Although we need crutches up to a certain point, if we continue to use them after that point has passed, we actually hinder our recovery. Although it might be an uncomfortable, frustrating, even painful process, we need to make that switch and give up our crutches in order to make sure we can use the limb properly again.
This is the same for the emotional crutches we use in our daily lives.
Last week, I spend a good few hours reading The Language of Emotions by Karla McLaren (highly recommended) in preparation for this month’s Psychology Book Club. She dedicates a whole chapter to emotional crutches—why they develop, how they hold us back, and what we need to do to stop relying on them—and I want to share a couple of parts here:
“When we don’t stand at the center of ourselves, nearly every part of us falls into trouble of some kind.
Many of us learn to press on in the face of such trouble.
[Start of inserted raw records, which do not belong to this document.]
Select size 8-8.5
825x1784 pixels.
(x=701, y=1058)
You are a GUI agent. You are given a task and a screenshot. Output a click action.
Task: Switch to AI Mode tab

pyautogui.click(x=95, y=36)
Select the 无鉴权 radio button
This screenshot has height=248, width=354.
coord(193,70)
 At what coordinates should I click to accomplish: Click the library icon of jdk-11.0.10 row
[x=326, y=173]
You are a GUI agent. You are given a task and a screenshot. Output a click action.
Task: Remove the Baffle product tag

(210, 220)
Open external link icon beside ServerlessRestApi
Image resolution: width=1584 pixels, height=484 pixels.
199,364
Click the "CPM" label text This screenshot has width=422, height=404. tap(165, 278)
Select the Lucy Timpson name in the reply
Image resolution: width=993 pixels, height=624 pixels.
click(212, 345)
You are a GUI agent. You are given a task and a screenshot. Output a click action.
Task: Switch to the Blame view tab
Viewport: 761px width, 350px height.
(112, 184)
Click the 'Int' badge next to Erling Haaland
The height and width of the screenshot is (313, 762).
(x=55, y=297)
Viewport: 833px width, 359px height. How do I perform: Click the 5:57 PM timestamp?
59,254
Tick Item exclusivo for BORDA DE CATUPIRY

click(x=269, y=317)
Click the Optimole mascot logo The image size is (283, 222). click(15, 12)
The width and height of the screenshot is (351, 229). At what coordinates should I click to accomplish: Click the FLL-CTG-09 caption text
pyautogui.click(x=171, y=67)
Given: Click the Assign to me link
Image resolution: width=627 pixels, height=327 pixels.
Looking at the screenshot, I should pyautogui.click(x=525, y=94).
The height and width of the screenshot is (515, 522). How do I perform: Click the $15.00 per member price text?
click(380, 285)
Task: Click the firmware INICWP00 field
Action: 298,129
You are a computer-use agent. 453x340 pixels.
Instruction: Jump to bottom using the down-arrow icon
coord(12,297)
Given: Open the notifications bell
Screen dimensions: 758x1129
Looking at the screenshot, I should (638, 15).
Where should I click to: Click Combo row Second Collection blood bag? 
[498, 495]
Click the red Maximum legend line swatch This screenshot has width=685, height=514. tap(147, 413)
We find a way to cope—not flourish, not soar, not enjoy and embrace, just flat-out cope. Most of us turn to some form of dissociative practice, whether it’s avoidance of the trouble, distraction from the trouble, or addiction to a substance that separates us from the trouble. Most of us, instead of learning to navigate our flows, find a way to live beside our dreams, beyond our emotions, in spite of our thoughts, away from our vision, and out of our bodies. I often say that our entire culture is having an out-of-body experience, but it’s more correct to say that there’s no one at the center of our selves to guide or comfort us; therefore, we cling to any form of relief we can find. Avoidance, distraction, and addiction are absolutely commonplace in our culture because imbalance is absolutely commonplace in our psyches.
Moving toward balance means moving away from distractions, addictions, and avoidance behaviors…We use distractions to manage our work lives, our relationships, our families, our health care, our thought processes, and especially our emotions. We distract ourselves from our goals and dreams, from our loves and hopes, from our troubles and traumas, and from our deepest wishes and our truest selves. We distract ourselves from moving into wholeness, most likely because we haven’t been taught that wholeness is real and attainable.”
In other words, distraction and addiction (socially acceptable or otherwise) are ways we learn to cope with life. But as well as shielding us from the pain of life’s ups and downs, they also shield us from the sense of future potential and possibility, and from the vulnerability required to go out and show up as our whole selves.
“We reach out for addictions and distractions not because we’re weak or unprincipled, but because something is seriously amiss inside us. When we can observe avoidance, distraction, and addiction from an empathic perspective, we can bring clarity to the experience of addiction and distraction.”
Compassion is powerful. Self-compassion is dynamite.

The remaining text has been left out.